Full text loading...
-
CCL17/Thymus and Activation-Related Chemokine: A Biomarker for Churg-Strauss Syndrome?
- Source: Current Biomarkers, Volume 7, Issue 1, Jun 2017, p. 33 - 40
-
- 01 Jun 2017
Abstract
Background: The anti-neutrophil cytoplasmic antibody (ANCA)-associated vasculitis are a heterogeneous group of autoimmune diseases that predominantly affects small vessels. Churg Strauss Syndrom (CSS), Wegener's Granulomatosis (WG) and Microscopic polyangiitis (MPA) are the three clinical entities associated to this group. Marked eosinophilia, pulmonary involvement associated with dense eosinophilic infiltration in tissue biopsy and increase of circulating IgE were considered the clinical hallmark of CSS. On a cellular level, a strong shift towards a Th2-like response with massive T cell activation is prominent. CCL17/thymus and activation-regulated chemokine (TARC) is a chemokine responsible for the recruitment of Th2 cells. Objective: Taking into consideration the ability of TARC to recruit and modulate the trafficking of Th2 cellular elements we hypothesized that TARC plays an essential role in the pathogenesis of this disease and we investigated the role of TARC as potential biomarker. Methods: TARC levels in serum from patients with active or remitted CSS, hypereosinophilic syndrome, other ANCA associated vasculitis other than CSS, and healthy controls were determined by enzyme-linked immunosorbent assay. Results: We demonstrated that TARC concentration in active CSS was significantly higher than the healthy control groups and patients with inactive disease.
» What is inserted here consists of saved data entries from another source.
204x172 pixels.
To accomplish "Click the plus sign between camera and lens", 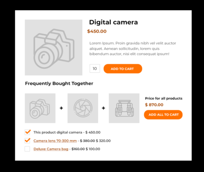I will pyautogui.click(x=61, y=108).
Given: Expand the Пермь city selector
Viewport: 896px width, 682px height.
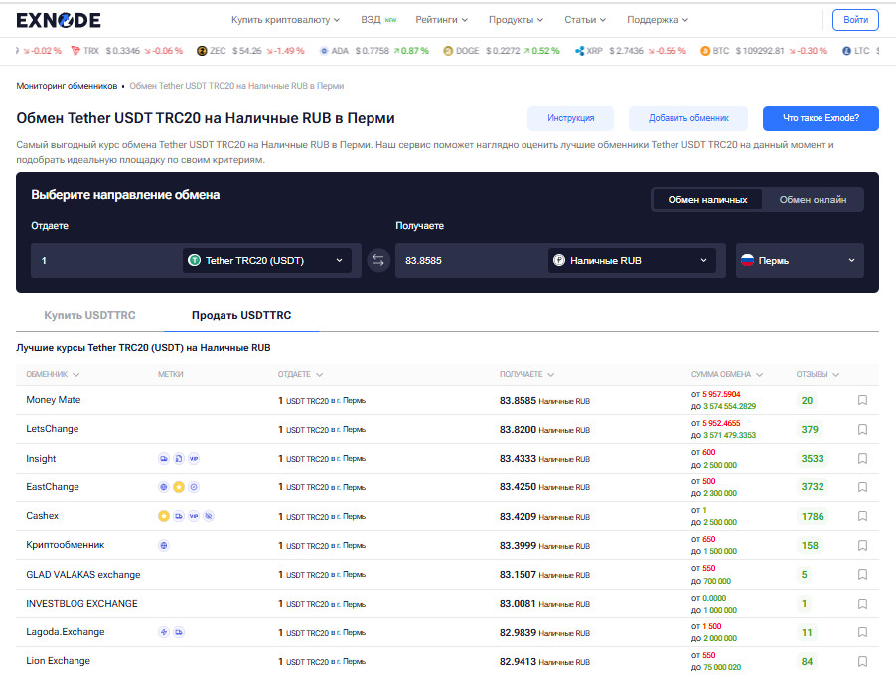Looking at the screenshot, I should [x=799, y=261].
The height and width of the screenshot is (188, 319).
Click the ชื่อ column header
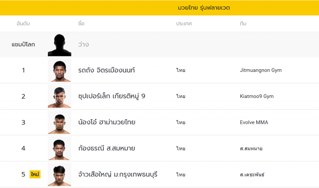[81, 24]
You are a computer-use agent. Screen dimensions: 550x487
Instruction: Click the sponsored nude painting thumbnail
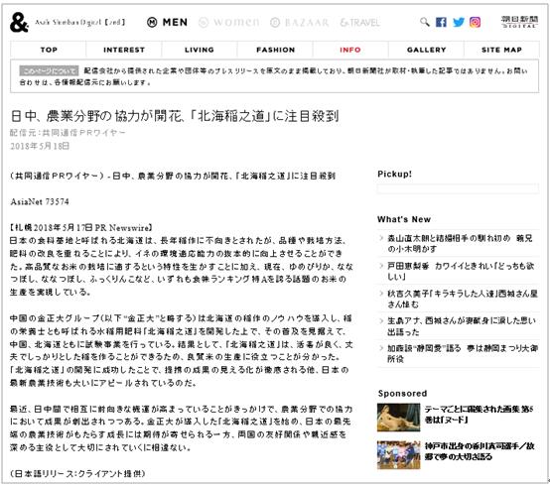(x=398, y=417)
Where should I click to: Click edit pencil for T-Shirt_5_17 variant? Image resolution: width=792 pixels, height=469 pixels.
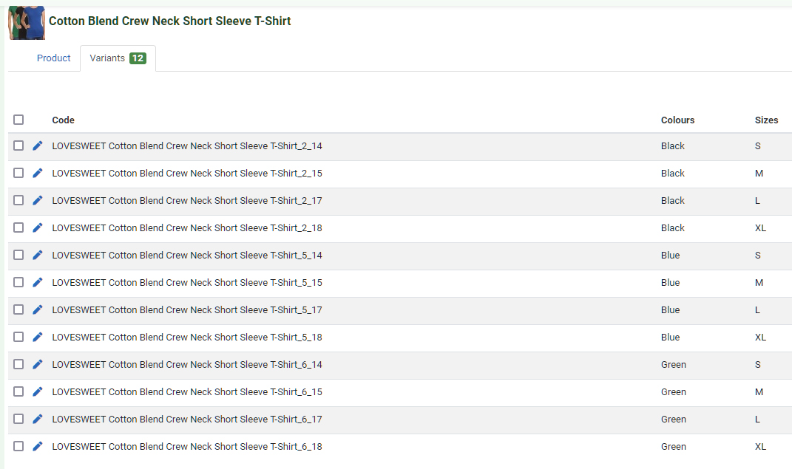[x=38, y=309]
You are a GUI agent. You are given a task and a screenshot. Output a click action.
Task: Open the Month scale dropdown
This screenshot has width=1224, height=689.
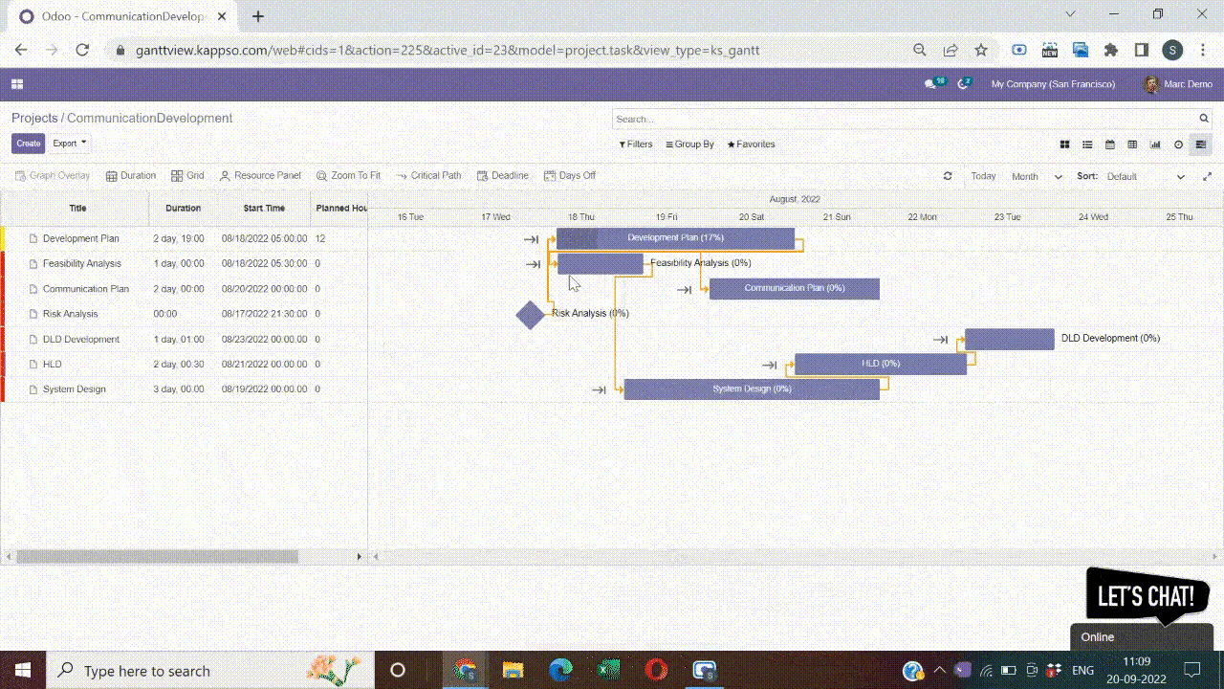point(1037,176)
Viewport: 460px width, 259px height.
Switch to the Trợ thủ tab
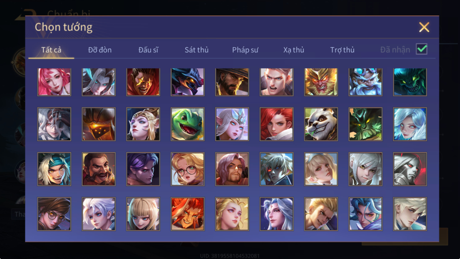[342, 50]
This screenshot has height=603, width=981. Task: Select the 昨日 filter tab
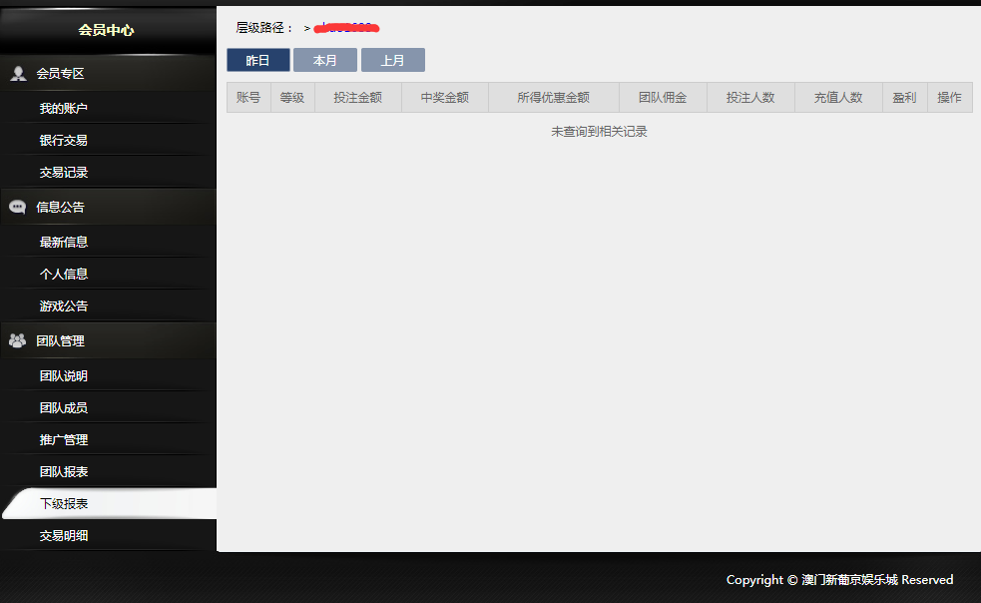click(x=257, y=60)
This concentration reflected the clinical disease course and was correlated with the absolute eosinophilic count as well as IgE and CRP levels. ROC curve analysis was used to determine the best cut-off point (800 pg/mL) with a good sensitivity and specificity. Elevated TARC levels were also noted in patients with hypereosinophilic syndrome but not in other ANCA associated disease and other diseases under exam. Conclusions: TARC could be considered a good candidate as CSS biomarker, because of its specificity and the direct correlation with disease activity. Although the role of TARC in CSS pathophysiology is not yet entirely clear, future studies are needed to understand the effective roles and the possible uses of TARC as a biomarker.